_Task details_.
Count the lines in the data below that contain the word "logo", and reply with only the number.

(Records from a pointing dataset)
┌──
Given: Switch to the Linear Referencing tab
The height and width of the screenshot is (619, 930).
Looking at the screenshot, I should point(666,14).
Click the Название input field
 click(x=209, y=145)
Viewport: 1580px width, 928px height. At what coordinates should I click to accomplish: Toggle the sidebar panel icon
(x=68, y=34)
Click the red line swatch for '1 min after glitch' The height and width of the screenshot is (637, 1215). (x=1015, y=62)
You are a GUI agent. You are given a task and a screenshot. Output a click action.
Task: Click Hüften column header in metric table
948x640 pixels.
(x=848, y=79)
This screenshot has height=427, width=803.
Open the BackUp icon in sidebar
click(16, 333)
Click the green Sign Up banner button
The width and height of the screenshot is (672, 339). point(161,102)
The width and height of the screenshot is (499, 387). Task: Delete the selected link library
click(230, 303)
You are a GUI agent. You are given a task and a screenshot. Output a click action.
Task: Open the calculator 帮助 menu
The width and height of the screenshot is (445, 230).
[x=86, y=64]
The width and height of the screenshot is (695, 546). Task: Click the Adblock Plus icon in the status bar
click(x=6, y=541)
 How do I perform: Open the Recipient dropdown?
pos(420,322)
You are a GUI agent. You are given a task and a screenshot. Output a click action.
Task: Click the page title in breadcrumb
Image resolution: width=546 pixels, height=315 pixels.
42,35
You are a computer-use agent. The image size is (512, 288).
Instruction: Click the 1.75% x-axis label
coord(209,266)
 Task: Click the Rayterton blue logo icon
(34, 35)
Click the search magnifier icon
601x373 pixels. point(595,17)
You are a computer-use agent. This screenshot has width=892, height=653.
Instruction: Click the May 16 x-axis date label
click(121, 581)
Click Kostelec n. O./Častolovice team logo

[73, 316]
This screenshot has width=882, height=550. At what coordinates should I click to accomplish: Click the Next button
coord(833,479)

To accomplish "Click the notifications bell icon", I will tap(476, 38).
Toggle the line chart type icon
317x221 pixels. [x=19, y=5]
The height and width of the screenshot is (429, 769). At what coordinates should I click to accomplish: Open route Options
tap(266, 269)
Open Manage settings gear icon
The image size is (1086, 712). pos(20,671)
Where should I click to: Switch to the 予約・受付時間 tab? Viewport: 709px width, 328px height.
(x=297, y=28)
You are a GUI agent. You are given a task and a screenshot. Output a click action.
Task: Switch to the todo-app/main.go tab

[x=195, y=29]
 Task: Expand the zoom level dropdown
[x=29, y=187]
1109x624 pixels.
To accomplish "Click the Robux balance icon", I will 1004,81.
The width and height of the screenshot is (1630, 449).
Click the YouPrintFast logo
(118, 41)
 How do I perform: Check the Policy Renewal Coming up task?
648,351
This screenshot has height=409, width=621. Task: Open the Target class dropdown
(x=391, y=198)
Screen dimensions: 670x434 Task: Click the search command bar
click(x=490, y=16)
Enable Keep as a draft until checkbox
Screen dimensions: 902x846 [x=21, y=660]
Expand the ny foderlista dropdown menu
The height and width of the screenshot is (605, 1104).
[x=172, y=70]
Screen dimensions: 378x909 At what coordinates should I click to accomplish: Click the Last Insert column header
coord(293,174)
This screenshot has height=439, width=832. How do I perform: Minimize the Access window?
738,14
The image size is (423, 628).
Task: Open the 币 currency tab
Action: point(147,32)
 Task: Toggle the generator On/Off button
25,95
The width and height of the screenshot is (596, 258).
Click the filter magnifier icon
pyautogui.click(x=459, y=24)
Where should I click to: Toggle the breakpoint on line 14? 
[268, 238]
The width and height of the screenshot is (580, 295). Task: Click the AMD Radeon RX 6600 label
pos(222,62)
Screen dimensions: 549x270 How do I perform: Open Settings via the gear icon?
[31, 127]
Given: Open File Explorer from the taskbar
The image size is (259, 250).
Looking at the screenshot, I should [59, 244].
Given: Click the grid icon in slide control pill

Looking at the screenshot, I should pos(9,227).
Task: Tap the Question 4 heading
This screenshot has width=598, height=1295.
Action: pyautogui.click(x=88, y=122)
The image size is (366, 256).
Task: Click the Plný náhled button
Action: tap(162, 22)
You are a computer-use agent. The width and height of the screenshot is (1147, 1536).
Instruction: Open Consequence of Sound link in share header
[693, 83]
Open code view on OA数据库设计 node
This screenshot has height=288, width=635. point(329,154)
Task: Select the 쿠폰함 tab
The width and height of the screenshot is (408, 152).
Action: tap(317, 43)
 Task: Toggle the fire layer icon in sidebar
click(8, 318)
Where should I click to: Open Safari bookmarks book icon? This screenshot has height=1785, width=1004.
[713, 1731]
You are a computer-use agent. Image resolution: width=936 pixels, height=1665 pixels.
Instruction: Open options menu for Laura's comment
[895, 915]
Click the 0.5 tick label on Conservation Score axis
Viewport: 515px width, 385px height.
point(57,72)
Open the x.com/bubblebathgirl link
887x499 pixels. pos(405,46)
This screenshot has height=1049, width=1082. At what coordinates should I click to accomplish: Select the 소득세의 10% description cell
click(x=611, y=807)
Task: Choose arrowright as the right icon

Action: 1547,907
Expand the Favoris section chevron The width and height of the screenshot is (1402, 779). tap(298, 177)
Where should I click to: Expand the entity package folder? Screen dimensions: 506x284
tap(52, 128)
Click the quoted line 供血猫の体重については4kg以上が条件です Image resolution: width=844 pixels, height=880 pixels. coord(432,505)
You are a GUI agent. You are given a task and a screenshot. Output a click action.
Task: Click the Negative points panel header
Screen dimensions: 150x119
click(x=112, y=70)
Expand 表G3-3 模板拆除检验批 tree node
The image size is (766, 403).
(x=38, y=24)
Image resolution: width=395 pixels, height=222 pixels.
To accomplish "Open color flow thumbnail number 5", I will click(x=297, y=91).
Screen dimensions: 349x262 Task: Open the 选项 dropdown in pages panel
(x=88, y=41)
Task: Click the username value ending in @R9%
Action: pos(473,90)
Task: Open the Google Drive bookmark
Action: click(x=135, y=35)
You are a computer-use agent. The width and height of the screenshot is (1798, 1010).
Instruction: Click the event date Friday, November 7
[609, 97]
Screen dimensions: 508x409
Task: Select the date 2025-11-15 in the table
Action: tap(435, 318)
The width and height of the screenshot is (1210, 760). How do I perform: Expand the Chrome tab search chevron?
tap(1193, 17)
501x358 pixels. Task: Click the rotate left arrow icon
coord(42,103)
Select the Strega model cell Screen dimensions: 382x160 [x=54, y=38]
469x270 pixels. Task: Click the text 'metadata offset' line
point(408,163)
└──
_Solution for this problem_.
3